■ SELECTED EXTRACT
Flowers cost how much?
That’s for the cake? Its eggs, flour and water. If you take out the eggs its paste.
I don’t understand why I am buying people gifts at my wedding? Shouldn’t it be the other way around?
Why can’t I put Xbox games on the wedding registry? I don’t even like toast.
These conversations came with Natalie explaining why it’s important that the font on the invitations match the font on the envelope and how worlds will collide if you use Liberty Bell stamps instead of Love stamps. The sheer obscenity of a caterer to request a mandatory twenty percent gratuity (even if they suck) along with sales tax (and you know the bartender is still going to want a tip jar on the counter… well wanting and doing are two different things).
In her best attorney voice she tried to argue the point of tipping on an already established fee. This is something I find pointless. If someone asks a rate for my services and I say, “six hundred dollars,” then we shake hands, sign paperwork and I’ll see you at the wedding. But apparently I am supposed to tip them on top of that. Keep in mind, this person is getting paid one hundred and fifty dollars an hour already.

■ WHAT IS EXPECTED
Output the part of the wedding-planning passage starting with "Flowers cost how" and going on through "two different things).", copied word for word.

Screenshot grounding data
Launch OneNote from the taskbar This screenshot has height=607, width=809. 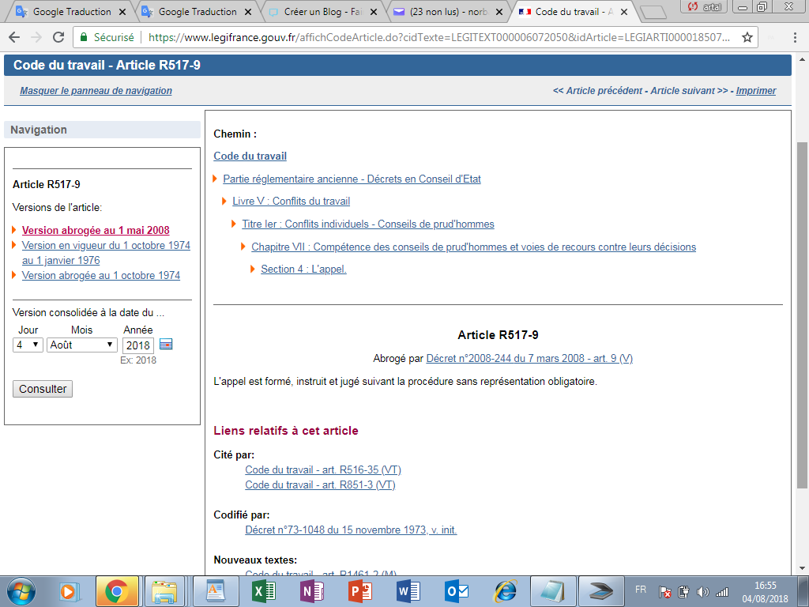click(311, 590)
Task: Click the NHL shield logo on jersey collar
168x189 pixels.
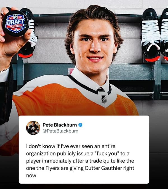Action: pos(104,99)
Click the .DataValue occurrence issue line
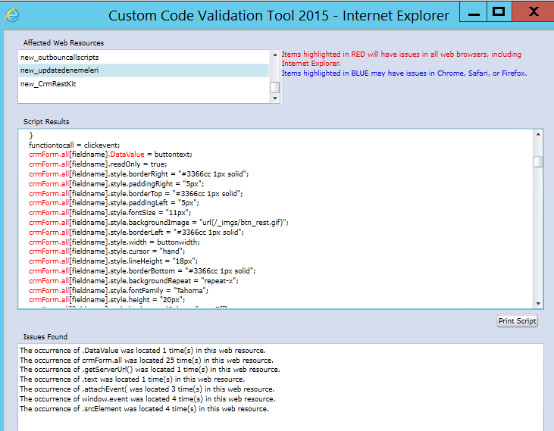Image resolution: width=554 pixels, height=431 pixels. [142, 351]
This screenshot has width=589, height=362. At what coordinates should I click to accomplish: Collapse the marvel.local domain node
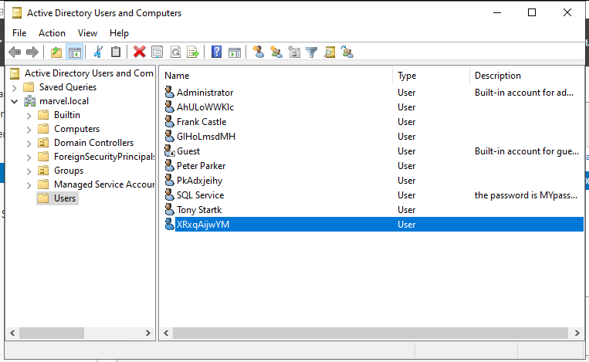coord(15,101)
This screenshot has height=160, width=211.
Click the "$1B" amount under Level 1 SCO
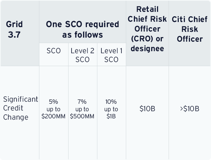[x=112, y=116]
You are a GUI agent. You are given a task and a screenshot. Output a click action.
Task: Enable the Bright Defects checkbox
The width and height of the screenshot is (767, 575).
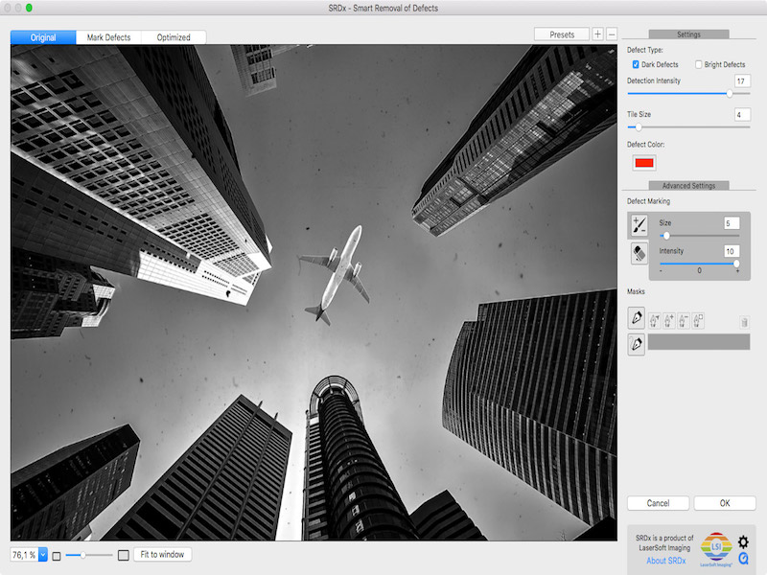click(x=699, y=64)
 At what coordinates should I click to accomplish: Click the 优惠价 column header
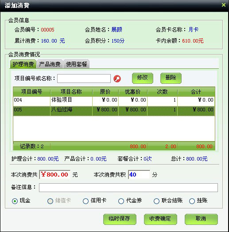click(133, 92)
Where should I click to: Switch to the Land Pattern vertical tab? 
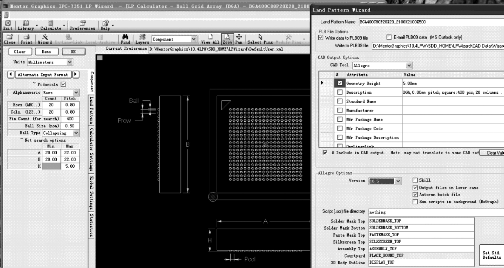92,110
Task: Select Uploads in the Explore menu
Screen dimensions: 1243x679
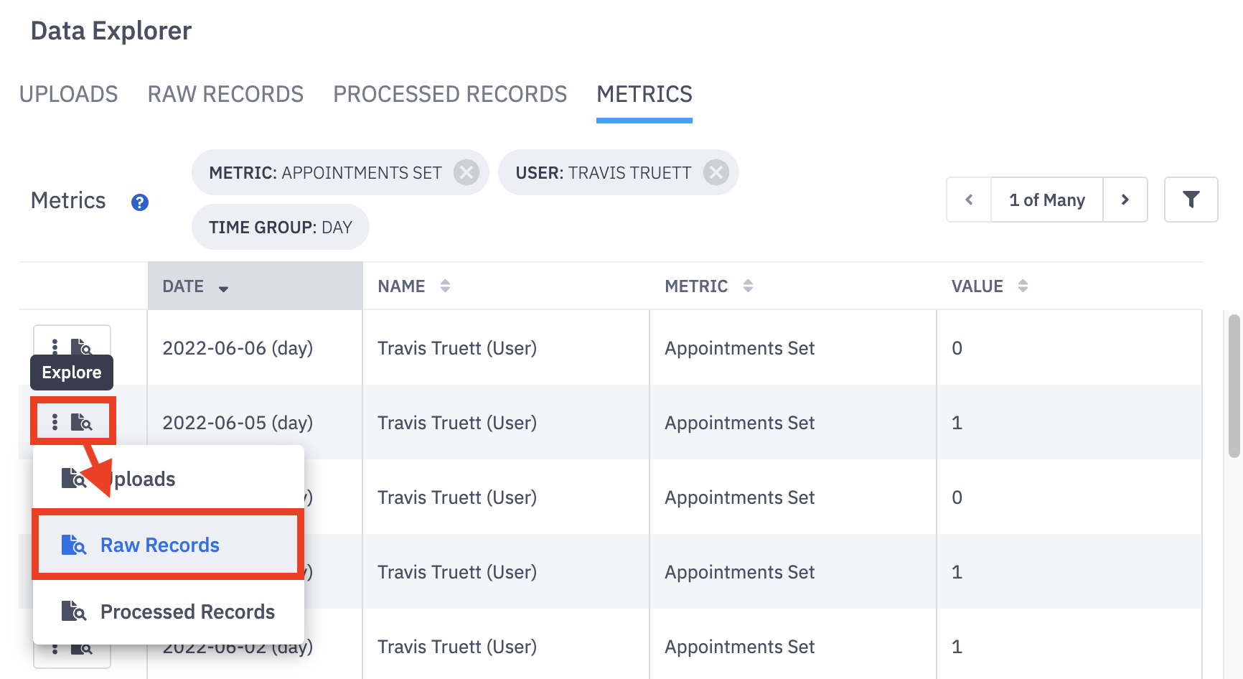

■ TASK RESPONSE
Flowers cost how much?
That’s for the cake? Its eggs, flour and water. If you take out the eggs its paste.
I don’t understand why I am buying people gifts at my wedding? Shouldn’t it be the other way around?
Why can’t I put Xbox games on the wedding registry? I don’t even like toast.
These conversations came with Natalie explaining why it’s important that the font on the invitations match the font on the envelope and how worlds will collide if you use Liberty Bell stamps instead of Love stamps. The sheer obscenity of a caterer to request a mandatory twenty percent gratuity (even if they suck) along with sales tax (and you know the bartender is still going to want a tip jar on the counter… well wanting and doing are two different things).